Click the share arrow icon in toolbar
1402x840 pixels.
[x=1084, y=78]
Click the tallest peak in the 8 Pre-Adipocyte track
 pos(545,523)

★ ★ ★ ★

Find the line with "Click the tallest" in the listing above, then write out that line and each remaining line exactly, with no other text.

Click the tallest peak in the 8 Pre-Adipocyte track
 pos(545,523)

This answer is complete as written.